Ottantadue anni fa, nel gennaio del 1943, durante la Seconda Guerra Mondiale, si concludeva una delle battaglie più drammatiche per l’esercito italiano: la battaglia di Nikolajewka. Gli Alpini italiani, in condizioni disumane, affrontavano il gelo della steppa russa, con temperature estreme che raggiungevano i -20 gradi di giorno e i -40 durante la notte. La ritirata dalla Russia costò un prezzo altissimo: il corpo degli Alpini subì le maggiori perdite, con circa 41.000 uomini, pari al 60% degli effettivi, che persero la vita tra i ghiacci.
Per onorare questo sacrificio e preservarne la memoria, è stata istituita la Giornata Nazionale della Memoria e del Sacrificio degli Alpini, fissata al 26 gennaio grazie alla legge 44/2022. Questa giornata, oltre a ricordare le tragiche vicende del passato, rappresenta un momento di riflessione sui valori di solidarietà, sacrificio e pace.
Le commemorazioni a Verona: un tributo sotto la pioggia
Nella città di Verona, il Sacrario Militare situato nel Cimitero Monumentale ha ospitato le principali celebrazioni. L’evento è iniziato con una messa officiata dal cappellano sezionale don Rino Massella, seguita dalla cerimonia al Tempio Ossario del Sacrario Militare. Presenti il presidente dell’ANA Verona, Maurizio Trevisan, accompagnato da una delegazione di consiglieri sezionali, il sindaco Damiano Tommasi, il consigliere provinciale Luca Trentini, il consigliere regionale Alberto Bozza, oltre a diverse autorità civili e militari.
La commemorazione ha coinvolto non solo il capoluogo, ma anche l’intera provincia, con numerose cerimonie organizzate presso i monumenti ai Caduti nei vari comuni del veronese.
Un messaggio di pace e solidarietà
“Questa giornata non è una festa, ma un momento di riflessione profonda”, ha dichiarato il presidente dell’ANA Verona, Maurizio Trevisan. “Gli Alpini e tutti i soldati italiani che hanno affrontato la ritirata di Russia ci insegnano valori umani e morali straordinari: la capacità di sacrificarsi per il bene comune, la solidarietà tra compagni e la forza di affrontare anche le avversità più estreme.
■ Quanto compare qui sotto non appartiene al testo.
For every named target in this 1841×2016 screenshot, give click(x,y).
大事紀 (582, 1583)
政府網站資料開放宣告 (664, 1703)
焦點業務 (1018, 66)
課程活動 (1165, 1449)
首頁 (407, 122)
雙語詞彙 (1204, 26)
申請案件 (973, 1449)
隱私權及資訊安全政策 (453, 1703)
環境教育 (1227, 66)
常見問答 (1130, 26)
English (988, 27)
È un monito per le generazioni future, affinché comprendano il prezzo della guerra e il valore inestimabile della pace”.
Trevisan ha anche sottolineato l’impegno attuale degli Alpini veronesi, che, attraverso migliaia di ore di volontariato e attività di protezione civile, continuano a incarnare il loro senso del dovere verso la comunità. La legge istitutiva della Giornata non si limita infatti a ricordare il passato, ma celebra anche il ruolo sociale e solidale degli Alpini in tempo di pace.
Il Sacrario Militare: custode della memoria
L’apertura del Sacrario Militare è resa possibile grazie a un protocollo d’intesa tra il Commissariato generale per le onoranze ai caduti, l’Agec, il Comune di Verona, l’ANA nazionale e la sezione veronese dell’ANA. I gruppi locali degli Alpini garantiscono a turno l’accesso e le visite guidate, mantenendo vivo il ricordo di chi ha sacrificato la propria vita per il Paese.
Un tributo che non dimentica il passato e ispira il presente: la memoria degli Alpini è un patrimonio collettivo che ci invita a riflettere sui valori fondamentali della pace e della solidarietà.